Originally posted by @Jeepmb in #218 (comment)
Could you please post your current configuration?
So when the thermostat wants to change from cooling to fan, but the cooler still needs to be cycled out. What do you think we should do?
- don't touch the cooler, and turn the fan on or
- don't change anything until the cooler cycles out?
I think the appropriate action would be the second option. Don't change anything until the cooler cycles out.
Also, I changed my configuration a while back to work around this issue, and can't remember the exact config, so I don't want to post anything that may be inaccurate. But I can try and re-create it for testing if required.
The fix is ready.
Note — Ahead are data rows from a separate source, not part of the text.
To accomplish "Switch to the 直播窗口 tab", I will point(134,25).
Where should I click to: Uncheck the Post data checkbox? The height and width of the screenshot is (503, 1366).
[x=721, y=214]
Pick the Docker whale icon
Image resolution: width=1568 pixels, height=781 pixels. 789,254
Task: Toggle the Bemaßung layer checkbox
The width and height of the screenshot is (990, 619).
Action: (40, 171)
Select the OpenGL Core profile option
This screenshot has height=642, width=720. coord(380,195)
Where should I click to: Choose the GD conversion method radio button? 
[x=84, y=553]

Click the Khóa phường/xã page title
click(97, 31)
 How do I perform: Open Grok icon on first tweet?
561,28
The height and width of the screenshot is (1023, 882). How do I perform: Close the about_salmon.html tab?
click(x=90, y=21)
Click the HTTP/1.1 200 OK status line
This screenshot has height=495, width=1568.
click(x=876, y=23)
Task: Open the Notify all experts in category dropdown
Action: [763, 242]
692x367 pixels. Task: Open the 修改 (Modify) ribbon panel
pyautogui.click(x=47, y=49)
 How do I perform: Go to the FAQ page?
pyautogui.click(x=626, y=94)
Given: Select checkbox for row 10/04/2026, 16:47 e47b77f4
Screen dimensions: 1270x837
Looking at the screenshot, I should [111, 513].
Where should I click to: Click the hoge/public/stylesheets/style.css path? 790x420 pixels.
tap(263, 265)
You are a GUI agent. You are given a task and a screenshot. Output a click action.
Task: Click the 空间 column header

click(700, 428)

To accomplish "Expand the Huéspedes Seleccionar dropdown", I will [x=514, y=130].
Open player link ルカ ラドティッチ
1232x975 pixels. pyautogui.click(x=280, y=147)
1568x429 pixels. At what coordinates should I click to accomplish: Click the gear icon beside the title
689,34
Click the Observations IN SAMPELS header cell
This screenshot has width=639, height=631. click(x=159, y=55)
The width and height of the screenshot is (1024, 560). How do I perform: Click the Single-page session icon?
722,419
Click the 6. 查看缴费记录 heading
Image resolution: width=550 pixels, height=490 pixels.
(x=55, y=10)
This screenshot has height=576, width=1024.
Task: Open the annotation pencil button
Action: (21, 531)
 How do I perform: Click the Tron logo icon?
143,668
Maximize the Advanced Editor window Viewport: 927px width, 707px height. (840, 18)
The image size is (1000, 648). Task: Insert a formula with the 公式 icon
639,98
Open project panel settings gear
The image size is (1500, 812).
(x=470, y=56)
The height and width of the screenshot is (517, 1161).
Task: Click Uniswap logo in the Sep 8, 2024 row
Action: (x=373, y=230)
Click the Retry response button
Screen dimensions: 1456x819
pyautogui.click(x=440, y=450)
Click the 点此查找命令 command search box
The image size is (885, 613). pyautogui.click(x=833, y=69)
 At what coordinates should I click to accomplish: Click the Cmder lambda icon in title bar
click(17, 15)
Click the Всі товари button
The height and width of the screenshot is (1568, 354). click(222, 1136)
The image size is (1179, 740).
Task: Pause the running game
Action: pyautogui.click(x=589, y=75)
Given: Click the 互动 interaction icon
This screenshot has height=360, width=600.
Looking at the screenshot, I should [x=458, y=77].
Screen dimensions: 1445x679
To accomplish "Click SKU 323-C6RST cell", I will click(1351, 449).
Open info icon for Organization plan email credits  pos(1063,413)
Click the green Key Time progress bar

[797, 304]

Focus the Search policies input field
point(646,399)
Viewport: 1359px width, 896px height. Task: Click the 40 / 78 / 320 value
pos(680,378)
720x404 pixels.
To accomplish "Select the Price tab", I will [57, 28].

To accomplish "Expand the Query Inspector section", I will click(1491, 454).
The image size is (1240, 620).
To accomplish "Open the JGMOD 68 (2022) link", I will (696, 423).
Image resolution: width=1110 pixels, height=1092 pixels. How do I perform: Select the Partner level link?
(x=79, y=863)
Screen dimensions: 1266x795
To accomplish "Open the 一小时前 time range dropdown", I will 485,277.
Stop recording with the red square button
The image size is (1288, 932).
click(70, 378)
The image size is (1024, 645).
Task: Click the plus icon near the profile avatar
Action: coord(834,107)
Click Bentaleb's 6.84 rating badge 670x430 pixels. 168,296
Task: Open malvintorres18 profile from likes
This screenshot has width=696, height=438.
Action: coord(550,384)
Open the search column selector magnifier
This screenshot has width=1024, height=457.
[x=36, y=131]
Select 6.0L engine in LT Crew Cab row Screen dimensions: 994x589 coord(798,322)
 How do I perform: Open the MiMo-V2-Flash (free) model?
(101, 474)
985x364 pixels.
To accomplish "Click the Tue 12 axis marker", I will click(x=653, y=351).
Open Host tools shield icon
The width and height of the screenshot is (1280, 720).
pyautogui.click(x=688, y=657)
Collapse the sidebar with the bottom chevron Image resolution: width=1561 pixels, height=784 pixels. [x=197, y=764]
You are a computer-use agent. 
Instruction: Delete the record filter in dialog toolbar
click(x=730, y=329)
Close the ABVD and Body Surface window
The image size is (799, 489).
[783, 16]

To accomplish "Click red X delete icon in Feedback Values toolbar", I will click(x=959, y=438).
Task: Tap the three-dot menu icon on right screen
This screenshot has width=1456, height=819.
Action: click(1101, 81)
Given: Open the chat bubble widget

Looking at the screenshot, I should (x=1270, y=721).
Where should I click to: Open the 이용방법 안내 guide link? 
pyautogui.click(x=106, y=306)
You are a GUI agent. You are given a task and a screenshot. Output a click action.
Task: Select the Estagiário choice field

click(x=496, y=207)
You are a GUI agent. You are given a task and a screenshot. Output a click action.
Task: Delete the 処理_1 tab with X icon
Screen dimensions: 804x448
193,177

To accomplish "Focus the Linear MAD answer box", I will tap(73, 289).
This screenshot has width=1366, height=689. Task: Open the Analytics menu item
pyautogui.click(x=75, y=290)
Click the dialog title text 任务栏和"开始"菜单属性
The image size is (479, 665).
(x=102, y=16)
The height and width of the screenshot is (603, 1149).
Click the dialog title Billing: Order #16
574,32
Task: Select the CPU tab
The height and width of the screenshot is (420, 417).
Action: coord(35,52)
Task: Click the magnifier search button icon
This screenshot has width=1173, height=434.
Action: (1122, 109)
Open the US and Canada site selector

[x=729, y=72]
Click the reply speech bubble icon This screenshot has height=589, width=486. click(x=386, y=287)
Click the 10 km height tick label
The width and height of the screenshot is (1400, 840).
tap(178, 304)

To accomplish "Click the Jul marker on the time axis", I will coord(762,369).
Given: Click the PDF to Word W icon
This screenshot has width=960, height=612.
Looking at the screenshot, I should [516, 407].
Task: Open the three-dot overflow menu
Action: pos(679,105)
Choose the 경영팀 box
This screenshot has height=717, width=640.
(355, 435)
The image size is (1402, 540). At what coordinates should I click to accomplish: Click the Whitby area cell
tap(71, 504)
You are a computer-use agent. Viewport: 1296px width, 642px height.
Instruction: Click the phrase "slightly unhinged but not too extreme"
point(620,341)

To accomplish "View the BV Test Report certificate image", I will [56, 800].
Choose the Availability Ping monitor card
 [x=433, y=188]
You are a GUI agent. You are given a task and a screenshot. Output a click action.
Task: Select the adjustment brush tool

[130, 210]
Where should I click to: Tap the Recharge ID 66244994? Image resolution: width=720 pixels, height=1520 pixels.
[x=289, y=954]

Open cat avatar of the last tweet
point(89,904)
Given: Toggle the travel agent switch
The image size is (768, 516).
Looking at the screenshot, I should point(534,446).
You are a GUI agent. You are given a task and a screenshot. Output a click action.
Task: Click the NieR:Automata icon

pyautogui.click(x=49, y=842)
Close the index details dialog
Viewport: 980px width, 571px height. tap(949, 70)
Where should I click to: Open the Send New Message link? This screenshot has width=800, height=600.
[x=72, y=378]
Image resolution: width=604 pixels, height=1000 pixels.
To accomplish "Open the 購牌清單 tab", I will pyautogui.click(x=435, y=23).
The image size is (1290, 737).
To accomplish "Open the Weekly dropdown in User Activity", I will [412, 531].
I will include it in the next release.
0.9.9 still reproduces the same behavior, of by accident someone can get the temperature to a higher setpoint and the heater turns on, and you inmediately change the temperature setpoint back, the min_cycle is not respected and the off signal is sent right away
This is intended behaviour. The built-in thermostat in HA works the same way. Setting target temperatures is considered intentional, and thus, they override every current behaviour.
ok, I thought this would override it. What one wants with the min cycle duration is to respect the heating/cooling device cycle, my AC needs to run a minimum of 1 minute too, to have the oil lubricate the system.
Shouldnt this behavior be changed?
For what it's worth, I am in favor of the current behavior of responding instantly to manual temperature set point changes.
While I expect the normal operational cycling to respect the min cycle duration to reduce wear like @mat1990dj describes, I think it's important for the system to respond to my inputs instantaneously when needed. I believe the intent of those minimum run time requirements for HVAC devices is to prevent damage from very frequent short-cycling, not occational set point changes.